Response details
There were 61 subjects evaluable for response, but all 70 patients were considered in the response rate. There were 5 complete responses and 14 partial responses, for a response rate of 27% (19/70). The median duration of response was 18.5 months.
“We did observe a substantially higher response rate among the PD-L1 negative subgroup, as compared to PD-L1-positive,” Dr. Olson said. “The responses observed in some of these higher-risk patients, and especially the responses we saw among many PD-L1-negative tumors, suggested that we might be capturing atypical responders with [pembrolizumab plus ipilimumab].”

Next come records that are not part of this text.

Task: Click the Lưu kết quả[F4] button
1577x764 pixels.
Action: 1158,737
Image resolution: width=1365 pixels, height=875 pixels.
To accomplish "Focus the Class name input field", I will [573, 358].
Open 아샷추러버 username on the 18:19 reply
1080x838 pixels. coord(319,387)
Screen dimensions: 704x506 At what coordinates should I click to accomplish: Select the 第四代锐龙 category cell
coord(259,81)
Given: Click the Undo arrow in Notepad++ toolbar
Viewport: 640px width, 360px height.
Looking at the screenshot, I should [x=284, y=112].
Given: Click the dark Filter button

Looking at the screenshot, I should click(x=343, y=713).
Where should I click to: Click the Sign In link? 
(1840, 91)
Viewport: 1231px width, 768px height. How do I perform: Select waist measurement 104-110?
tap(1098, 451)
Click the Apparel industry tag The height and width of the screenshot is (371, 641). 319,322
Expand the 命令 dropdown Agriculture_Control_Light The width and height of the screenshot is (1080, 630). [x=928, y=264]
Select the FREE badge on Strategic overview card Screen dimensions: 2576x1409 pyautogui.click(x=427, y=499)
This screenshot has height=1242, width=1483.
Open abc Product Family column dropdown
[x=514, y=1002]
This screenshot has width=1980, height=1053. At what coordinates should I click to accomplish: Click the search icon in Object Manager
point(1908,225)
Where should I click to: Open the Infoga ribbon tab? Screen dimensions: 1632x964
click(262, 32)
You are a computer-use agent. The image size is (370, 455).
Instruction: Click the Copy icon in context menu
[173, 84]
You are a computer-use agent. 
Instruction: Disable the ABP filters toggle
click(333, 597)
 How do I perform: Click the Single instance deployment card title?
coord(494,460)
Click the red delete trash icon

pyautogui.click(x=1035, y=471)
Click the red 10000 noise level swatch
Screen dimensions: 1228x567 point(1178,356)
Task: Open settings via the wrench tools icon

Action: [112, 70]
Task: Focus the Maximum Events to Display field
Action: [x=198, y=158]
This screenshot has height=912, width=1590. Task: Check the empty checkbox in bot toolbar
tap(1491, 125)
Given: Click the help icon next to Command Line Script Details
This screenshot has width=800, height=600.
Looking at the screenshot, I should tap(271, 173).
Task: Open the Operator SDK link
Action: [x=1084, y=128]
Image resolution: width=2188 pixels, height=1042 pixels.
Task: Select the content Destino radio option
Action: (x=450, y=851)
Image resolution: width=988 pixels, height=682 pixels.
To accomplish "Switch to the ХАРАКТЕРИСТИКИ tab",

“Most responses occurred in non-T-cell-inflamed or intermediate tumors,” Dr. Olson added. “Our trial enriched for non-T-cell inflamed tumor phenotypes, where we then observe[d] responses.”
“These patients responded across BRAF mutation status,” Dr. Johnson noted. “Patients who had elevated LDH, those who had liver metastases, brain metastases, also had comparable response rates to those lacking those more adverse prognostic features.”
Survival and safety
The median progression-free survival was 5 months, and the median overall survival was 24.7 months.
“The multiple durable responses we observed did translate into long-term survival for some patients,” Dr. Olson said.
Eighteen subjects (26%) had grade 3 adverse events at least possibly related to treatment. The most common were colitis/diarrhea in 9%, rash in 6%, and ALT/AST elevations in 6%. There was one grade 4 adverse event, a lipase elevation.
The median time to onset of high-grade adverse events was 55 days, which would fall between cycles 2 and 3 of ipilimumab “and is similar to the experience with [ipilimumab] in the front-line setting,” Dr. Olson said.
This study was funded by an investigator-initiated grant from Merck. Dr. Olson had no disclosures. Some of his coinvestigators reported ties to the company. Dr. Johnson is an advisor for Merck.